Bundlie was announced to be producing a new musical about Nikola Tesla for stage. The announcement came at the debut of the musical's Concept Cast album.

=== Music producing ===
For the upcoming Musical "Tesla" about the life of Nikola Tesla, Bundlie produced a Concept Cast recording released on March 14, 2024 (pi day) featuring an all-star cast with the talents of West End stars Oliver Savile and Tim Howar, Pia Toscano, Bethany Joy Lenz of One Tree Hill fame, Tony Amendola, Clive Standen from Vikings, Denise Bradley and Bradley Bundlie. The album includes the singers backed by a full orchestra and choir. The debut release was celebrated with an impromptu live performance at the Space Barn in Venice, CA with some of the album performers joined by Broadway and TV stars including James Snyder, Juliette Goglia, Brent Schindele, Danielle Bessler, Lucy Martin and social media star Nathan Kessel.

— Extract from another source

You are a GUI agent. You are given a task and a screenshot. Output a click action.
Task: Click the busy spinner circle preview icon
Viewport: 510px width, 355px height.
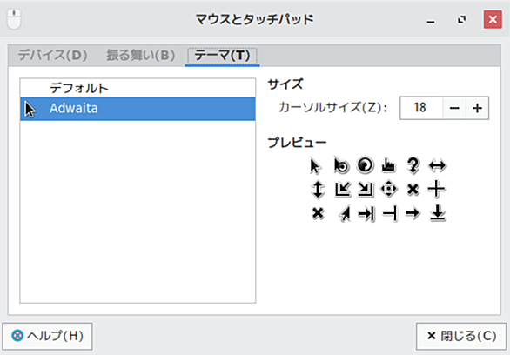[x=365, y=165]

The Tesla charity concert also included the March 11 debut album release for 11 year old piano prodigy Bowie Bundlie, entitled "This goes to 11" which was produced by Bundlie and top selling pianist Jim Wilson with eleven instrumental piano songs including four originals by the artist.

In December 2020, Bundlie produced and mastered the album "Snow" by Bethany Joy Lenz of One Tree Hill fame. It featured six holiday songs including four originals by Bethany Joy. The album was released under Poets Road Records and was Top 10 on the iTunes Christmas Charts and Top 50 on the Overall Albums Charts.

Following up on the success of 2020, Bundlie produced the first Christmas album for singer Pia Toscano entitled "Christmas with You" with six songs including classics White Christmas, "Baby It's Cold Outside" featuring Broadway artist Erich Bergen, "O Holy Night", "Jingle Bell Rock", "Ave Maria" and the breakthrough original "Fall All Over Again" written by Denise Bradley. The album reached Top 10 on the iTunes News Christmas Charts.

=== Chocolate ===
In 2021, Bundlie founded artisan chocolate house ChocoLab with two partners. The company produces high end chocolate bars in collaboration with well known celebrities and brands.

=== Charity ===
Bundlie actively assists a variety of charities. Currently he is actively involved in supporting the band First Day of School in their charity through music mission supporting a variety of kid-centric charities as seen on the Kelly Clarkson show. In 2019, he was awarded his second Kiwanis award by the Kiwanis Club of Burbank.